Too soon to say, Chris Poe with the Texas A&M University Transportation Institute told me.

“You never want to downplay anyone’s death,” said Poe, assistant director of connected and automated vehicle technology for the institute, which is doing autonomous vehicle testing on control tracks near College Station. “But we don’t have enough data to say if that is worse or better than we might expect.”

Jason JonMichael, the city of Austin’s assistant director of smart mobility, said he hopes that the Tempe incident doesn’t cause self-driving vehicle companies or policymakers “to take too many steps back out of fear.”

On-street testing, with all of its complexity and attendant risks, needs to continue, JonMichael said.

“If you understand how (artificial intelligence) works, it is constantly needing to learn,” he told me. “We shouldn’t stop (on-road testing), because if we stop, we stop learning. And if we stop, we might as well throw out the goal of no deaths on our highways.”

But Chandra Bhat, until about a month ago the director of University of Texas’ Center for Transportation Research and still a professor there, said the rush for street testing and actual commercial use in Uber’s case has been premature.
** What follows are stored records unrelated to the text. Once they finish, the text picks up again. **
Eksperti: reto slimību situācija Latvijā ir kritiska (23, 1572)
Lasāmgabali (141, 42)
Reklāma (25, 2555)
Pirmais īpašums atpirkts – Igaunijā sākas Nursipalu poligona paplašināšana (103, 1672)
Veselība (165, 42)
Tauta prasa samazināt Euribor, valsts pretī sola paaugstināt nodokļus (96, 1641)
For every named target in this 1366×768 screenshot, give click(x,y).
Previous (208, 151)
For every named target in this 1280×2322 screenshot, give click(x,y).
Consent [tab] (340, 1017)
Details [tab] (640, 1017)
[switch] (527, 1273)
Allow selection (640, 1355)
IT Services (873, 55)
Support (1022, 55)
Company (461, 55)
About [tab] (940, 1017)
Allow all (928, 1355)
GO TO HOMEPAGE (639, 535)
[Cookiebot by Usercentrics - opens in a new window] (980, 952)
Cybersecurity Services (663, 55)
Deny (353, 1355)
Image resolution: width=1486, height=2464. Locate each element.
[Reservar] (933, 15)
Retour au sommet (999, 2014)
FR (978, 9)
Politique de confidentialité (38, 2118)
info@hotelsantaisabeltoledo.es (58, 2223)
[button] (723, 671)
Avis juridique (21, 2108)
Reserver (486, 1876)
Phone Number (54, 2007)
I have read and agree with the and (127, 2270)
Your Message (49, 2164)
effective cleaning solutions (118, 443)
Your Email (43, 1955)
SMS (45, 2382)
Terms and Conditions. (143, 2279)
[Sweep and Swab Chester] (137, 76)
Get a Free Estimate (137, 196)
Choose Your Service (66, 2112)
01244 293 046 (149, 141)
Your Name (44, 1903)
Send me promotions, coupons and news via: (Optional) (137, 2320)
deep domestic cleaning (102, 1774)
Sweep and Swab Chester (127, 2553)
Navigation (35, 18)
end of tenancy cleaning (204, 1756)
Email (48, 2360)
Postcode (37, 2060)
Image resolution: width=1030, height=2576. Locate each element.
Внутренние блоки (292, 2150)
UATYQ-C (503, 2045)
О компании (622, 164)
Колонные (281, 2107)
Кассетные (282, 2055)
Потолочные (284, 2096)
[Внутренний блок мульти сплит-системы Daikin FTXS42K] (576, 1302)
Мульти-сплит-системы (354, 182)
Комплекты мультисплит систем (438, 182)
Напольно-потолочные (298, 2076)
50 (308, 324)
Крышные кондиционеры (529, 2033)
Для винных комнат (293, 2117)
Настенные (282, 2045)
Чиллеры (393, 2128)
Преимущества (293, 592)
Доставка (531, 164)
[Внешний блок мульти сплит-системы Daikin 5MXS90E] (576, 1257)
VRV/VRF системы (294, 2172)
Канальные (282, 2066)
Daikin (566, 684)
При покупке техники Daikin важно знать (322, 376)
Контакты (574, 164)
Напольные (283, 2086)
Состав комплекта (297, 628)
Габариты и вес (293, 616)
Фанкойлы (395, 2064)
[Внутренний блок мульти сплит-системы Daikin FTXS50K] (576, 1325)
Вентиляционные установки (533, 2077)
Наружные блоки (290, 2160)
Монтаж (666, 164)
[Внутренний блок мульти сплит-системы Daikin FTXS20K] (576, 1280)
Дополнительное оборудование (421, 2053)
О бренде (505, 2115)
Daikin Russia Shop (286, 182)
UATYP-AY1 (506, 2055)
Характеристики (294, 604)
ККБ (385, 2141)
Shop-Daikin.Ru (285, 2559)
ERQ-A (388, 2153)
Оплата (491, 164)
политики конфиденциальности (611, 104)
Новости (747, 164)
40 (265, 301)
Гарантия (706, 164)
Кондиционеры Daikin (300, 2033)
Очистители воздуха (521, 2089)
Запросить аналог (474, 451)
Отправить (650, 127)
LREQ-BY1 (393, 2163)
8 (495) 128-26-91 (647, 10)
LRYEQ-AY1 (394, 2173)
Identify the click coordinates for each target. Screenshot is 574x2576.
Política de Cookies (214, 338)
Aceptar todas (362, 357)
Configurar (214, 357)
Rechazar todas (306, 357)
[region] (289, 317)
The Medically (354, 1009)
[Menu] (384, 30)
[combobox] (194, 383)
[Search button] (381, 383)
The center has been involved in self-driving research and testing, driving some vehicles in controlled circumstances at the J.J. Pickle Research Campus in North Austin. Bhat’s researchers have run vehicles on Austin streets, but with a human driver in control, collecting sensor information about actual traffic conditions to help update the self-driving technology.

“The basic idea is to always have safety first,” Bhat said. “We do not want to have any driverless cars using public roads until they are completely tested and any algorithms completely tweaked and optimal.”

Pinpointing that optimal point is, of course, the great unknown, particularly when we seem to be at a highly competitive inflection point in transportation.

Those in charge of the big companies involved — Waymo, Uber, Ford, Toyota and General Motors — no doubt look in the mirror and see themselves as the Henry Ford of self-driving technology. The financial stakes and pressure are huge. No one wants to be second.

Herzberg, however, likewise did not want to be second.